Shape 01 Shape 02 Shape 03

How Data Virtualization is Changing Enterprise Data Architecture

Martino Corbelli Martino Corbelli on 23 April 2019
5 minute read
Introduction

Data virtualization allows an application to retrieve and manipulate data in order to create a single view of the overall data. It does this without requiring technical details about the data, such as how it is formatted at source, or where it is physically located. Unlike ETL processes, the data remains in place and does not need to move or be replicated, enabling real-time access to IT system and application databases. Data virtualization, usually only stores metadata for virtual views and integration logic.

As a cost effective, flexible and agile approach to sharing information, data virtualization compares favourably with traditional data processes and storage systems – such as data warehouses, data lakes, data vaults etc. It can efficiently bridge data across all these systems without having to create a whole new layer of physical infrastructure, making it complementary to all existing data sources and operations.

What this means is that enterprise data becomes more available, accessible and beneficial to all. As an alternative to ETL and data warehousing, data virtualization can produce quick and timely insights from multiple sources, without embarking on a major data project to produce extensive data flows and storage facilities. However, it can also be extended and adapted to serve both ETL and data warehousing

Not to be confused with data visualization - which is the graphical display of data as charts, graphs, maps, reports etc. – data virtualization can be defined as middleware providing data services to other data visualization tools or applications. The process of data extract, transform and integrate, therefore, happens virtually, allowing distributed databases and data stores to be access and viewed as a single database. For example, bringing data together from your NetSuite ERP system with your Salesforce CRM and Workday HR applications is not a new problem, but a simple example of a challenge most businesses face on a daily basis.

Lowering the cost and complexity of data integration

As large infrastructure is not required to enable data virtualization, but it will satisfy internal customers who need to be served with the data in many ways:

  • Real-Time Access: Data is immediately available when it is updated or changed at source
  • Zero Replication: Because data is not moved or copied but is connected to other sources, regardless of location, the speed at which users can access data is greatly improved
  • Abstraction: Non-technical business users can access data and need not be concerned where it resides
  • Agility: Promotes fast data, across multiple consuming applications, where changes are made without impacting the business

Gartner Research, has predicted major savings with data virtualization, as stated in their report: Predicts 2017: Data Distribution and Complexity Drive Information Infrastructure Modernization.
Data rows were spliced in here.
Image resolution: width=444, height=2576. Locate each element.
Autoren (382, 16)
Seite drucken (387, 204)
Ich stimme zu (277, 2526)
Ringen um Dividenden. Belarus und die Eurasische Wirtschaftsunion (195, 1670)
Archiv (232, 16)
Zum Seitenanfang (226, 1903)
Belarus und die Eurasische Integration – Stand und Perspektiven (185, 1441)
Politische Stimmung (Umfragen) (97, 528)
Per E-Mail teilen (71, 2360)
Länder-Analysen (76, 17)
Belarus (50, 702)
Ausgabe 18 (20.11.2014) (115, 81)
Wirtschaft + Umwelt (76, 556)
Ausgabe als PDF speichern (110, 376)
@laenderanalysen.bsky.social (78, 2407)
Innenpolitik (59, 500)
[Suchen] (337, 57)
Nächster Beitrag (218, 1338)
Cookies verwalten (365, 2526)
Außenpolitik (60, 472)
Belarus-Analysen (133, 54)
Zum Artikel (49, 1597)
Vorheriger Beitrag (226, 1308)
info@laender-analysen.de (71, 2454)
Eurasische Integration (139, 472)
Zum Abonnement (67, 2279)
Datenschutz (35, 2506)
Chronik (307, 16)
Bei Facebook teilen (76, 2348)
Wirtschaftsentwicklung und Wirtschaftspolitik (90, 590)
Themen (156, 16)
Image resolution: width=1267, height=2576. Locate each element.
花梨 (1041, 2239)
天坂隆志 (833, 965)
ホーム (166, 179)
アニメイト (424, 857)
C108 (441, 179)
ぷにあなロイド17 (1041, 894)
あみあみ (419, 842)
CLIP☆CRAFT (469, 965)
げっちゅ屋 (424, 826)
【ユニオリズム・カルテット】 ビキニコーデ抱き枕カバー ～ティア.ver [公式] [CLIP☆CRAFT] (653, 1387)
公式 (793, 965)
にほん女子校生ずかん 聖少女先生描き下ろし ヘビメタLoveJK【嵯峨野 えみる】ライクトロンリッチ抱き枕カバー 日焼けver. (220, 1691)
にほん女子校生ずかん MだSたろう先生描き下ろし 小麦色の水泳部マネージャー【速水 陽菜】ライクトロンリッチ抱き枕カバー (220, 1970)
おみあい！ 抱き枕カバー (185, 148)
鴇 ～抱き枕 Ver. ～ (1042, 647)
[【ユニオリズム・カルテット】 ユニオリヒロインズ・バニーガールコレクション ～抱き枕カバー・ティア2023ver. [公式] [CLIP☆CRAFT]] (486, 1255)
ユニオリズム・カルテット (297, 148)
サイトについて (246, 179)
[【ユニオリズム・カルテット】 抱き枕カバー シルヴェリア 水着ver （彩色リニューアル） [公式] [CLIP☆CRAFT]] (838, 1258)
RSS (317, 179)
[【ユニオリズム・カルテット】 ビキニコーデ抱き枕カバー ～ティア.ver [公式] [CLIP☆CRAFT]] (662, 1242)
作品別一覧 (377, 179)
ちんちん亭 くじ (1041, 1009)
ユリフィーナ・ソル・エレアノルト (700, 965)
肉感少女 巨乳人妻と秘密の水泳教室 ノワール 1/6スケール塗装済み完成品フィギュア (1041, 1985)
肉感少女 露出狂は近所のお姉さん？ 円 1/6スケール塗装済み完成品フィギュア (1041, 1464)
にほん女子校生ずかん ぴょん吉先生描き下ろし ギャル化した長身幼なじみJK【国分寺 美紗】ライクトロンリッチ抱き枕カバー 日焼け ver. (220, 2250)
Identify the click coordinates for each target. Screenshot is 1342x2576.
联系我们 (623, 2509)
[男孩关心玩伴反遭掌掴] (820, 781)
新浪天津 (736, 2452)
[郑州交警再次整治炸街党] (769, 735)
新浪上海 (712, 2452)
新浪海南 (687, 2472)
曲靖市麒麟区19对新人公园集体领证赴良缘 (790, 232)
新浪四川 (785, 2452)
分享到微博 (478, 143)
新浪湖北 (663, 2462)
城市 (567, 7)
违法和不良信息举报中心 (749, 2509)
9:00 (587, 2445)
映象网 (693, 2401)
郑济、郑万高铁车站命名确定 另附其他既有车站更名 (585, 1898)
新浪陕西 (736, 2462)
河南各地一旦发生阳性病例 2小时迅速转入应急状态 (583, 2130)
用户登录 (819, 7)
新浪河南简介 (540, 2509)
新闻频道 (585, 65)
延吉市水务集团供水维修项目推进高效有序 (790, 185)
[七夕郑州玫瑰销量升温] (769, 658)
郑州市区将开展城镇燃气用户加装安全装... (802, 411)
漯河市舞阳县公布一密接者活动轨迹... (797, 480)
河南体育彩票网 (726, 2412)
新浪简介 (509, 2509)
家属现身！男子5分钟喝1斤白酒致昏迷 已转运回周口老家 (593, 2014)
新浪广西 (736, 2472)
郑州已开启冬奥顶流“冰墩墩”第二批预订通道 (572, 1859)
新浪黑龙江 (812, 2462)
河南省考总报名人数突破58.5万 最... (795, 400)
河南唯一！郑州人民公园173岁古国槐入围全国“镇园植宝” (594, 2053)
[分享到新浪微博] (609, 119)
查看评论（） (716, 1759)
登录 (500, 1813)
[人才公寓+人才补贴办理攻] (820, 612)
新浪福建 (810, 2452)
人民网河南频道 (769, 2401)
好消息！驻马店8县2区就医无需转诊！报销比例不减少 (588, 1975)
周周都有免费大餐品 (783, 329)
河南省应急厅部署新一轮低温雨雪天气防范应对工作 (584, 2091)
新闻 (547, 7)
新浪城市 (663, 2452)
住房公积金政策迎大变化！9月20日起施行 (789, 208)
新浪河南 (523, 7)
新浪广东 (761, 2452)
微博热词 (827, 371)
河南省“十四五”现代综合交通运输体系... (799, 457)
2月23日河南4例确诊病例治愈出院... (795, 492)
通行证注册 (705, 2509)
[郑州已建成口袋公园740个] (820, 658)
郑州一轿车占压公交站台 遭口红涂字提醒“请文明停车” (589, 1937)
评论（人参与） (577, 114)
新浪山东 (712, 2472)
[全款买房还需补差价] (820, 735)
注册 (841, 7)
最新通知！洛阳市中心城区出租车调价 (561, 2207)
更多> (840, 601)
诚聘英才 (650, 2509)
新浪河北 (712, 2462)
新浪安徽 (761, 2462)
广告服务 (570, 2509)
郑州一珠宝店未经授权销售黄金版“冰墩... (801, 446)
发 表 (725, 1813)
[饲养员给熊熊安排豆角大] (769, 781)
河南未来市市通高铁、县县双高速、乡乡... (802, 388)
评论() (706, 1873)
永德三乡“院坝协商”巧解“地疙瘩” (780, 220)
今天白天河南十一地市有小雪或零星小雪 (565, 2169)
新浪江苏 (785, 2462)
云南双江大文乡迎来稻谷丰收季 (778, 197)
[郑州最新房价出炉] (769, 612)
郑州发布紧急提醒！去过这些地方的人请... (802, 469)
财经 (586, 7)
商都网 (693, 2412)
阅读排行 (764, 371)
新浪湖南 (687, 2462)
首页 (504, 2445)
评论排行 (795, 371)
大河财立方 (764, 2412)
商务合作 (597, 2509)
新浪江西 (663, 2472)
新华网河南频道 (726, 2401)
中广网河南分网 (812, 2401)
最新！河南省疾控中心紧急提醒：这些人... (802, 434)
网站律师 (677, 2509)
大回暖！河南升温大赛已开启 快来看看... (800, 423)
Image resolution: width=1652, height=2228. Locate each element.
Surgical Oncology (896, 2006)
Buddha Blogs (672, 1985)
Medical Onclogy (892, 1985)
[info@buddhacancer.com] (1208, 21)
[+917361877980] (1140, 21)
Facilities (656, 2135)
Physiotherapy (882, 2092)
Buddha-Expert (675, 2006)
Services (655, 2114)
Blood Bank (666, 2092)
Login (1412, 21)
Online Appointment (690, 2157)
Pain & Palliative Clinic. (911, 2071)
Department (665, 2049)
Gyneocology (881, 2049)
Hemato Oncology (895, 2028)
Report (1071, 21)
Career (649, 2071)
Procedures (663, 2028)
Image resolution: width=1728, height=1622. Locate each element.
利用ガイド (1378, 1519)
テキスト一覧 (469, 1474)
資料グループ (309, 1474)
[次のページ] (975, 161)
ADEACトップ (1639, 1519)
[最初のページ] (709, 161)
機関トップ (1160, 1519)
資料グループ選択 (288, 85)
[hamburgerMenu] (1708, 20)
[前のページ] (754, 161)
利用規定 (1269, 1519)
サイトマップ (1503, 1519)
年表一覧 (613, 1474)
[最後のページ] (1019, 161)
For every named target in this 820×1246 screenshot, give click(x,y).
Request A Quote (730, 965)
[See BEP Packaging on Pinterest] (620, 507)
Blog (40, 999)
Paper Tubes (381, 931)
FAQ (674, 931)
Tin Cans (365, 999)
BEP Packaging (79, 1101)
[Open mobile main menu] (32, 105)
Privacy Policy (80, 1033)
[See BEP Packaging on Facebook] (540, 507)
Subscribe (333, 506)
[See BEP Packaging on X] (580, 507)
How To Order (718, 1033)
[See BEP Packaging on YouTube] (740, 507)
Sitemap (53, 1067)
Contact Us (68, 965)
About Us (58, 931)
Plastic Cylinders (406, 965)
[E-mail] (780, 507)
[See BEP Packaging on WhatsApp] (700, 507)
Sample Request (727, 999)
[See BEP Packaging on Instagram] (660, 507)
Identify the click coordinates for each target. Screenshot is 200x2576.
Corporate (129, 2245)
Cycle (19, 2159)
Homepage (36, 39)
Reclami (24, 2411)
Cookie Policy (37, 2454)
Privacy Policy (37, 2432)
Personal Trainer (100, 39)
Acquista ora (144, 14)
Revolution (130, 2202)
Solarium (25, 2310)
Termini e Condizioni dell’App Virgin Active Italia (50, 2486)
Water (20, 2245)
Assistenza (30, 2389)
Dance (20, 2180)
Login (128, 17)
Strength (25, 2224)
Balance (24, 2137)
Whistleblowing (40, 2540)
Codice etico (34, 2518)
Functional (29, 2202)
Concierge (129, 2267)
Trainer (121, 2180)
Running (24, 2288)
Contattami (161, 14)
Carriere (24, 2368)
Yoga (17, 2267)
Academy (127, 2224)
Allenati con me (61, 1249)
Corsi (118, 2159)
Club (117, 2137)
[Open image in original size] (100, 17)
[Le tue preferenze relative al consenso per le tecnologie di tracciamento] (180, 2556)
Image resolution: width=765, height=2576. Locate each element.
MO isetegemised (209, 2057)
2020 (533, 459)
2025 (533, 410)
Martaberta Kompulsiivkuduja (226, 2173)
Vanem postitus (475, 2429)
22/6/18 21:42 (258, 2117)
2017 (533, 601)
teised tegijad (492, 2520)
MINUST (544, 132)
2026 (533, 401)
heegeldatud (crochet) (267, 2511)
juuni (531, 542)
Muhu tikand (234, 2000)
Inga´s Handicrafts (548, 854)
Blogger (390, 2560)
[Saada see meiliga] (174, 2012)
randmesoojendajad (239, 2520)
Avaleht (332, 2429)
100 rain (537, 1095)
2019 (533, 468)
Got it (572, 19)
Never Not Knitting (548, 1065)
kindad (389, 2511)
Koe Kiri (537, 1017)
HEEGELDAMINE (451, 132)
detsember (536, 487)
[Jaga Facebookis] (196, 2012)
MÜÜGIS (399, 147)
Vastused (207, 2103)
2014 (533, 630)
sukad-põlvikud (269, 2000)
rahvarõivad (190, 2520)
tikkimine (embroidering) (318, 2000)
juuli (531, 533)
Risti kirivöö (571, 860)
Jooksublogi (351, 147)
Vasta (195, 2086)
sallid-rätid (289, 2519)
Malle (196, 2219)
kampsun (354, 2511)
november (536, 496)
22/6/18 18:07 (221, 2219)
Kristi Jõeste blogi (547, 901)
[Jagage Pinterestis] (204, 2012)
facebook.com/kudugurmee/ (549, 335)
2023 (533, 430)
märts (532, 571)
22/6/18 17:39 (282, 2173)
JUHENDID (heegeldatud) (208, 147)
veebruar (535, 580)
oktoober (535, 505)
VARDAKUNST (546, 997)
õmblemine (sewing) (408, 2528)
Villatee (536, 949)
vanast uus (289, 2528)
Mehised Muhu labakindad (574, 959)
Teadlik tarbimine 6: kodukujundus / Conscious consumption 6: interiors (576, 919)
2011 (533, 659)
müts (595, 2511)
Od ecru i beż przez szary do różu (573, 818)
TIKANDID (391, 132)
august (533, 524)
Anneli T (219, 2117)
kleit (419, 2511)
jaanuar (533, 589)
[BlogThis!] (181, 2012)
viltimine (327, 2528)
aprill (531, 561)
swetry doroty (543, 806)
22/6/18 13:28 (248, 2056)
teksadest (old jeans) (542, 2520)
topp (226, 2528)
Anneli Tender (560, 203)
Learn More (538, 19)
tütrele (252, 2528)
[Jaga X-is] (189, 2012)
Gartner states: “Organizations with Data Virtualization capabilities will spend 40 percent less on building and managing data integration processes for connecting distributed data assets.”

Data virtualization will help reduce the cost of data management, and in doing so make it more accessible to smaller organizations. Gartner goes on to project that by 2020, 35 percent of enterprise organizations will implement data virtualization as an alternative to traditional methods of data integration.

Data virtualization can be considered a technology, whereas a data warehouse is an architecture. Both can work together, for example data virtualization may be used as part of a logical data warehouse architecture, but it also has many more use cases. Because it is abstracting the peculiarities of specific data sources, advanced data federation across private and public clouds is one of those use cases.

Other use case examples include:

  • Advanced-analytics resource
  • Ability to ingest information originating in any source, format and schema
  • Seamless interoperability between legacy back-end systems
  • Agile capability to aggregate and process any dynamic mix of at-rest and in-motion information
Big data – virtualized

Whatever your enterprise data architecture includes, in terms of your mix of storage and server platforms, geographical locations and multiple cloud environments, having an abstraction layer ensures unified access, modeling, deployment, optimization and management of big data as a heterogeneous resource. By abstracting your data from its underpinnings in this way, it gives any big data cloud storage the opportunity to realise its potential.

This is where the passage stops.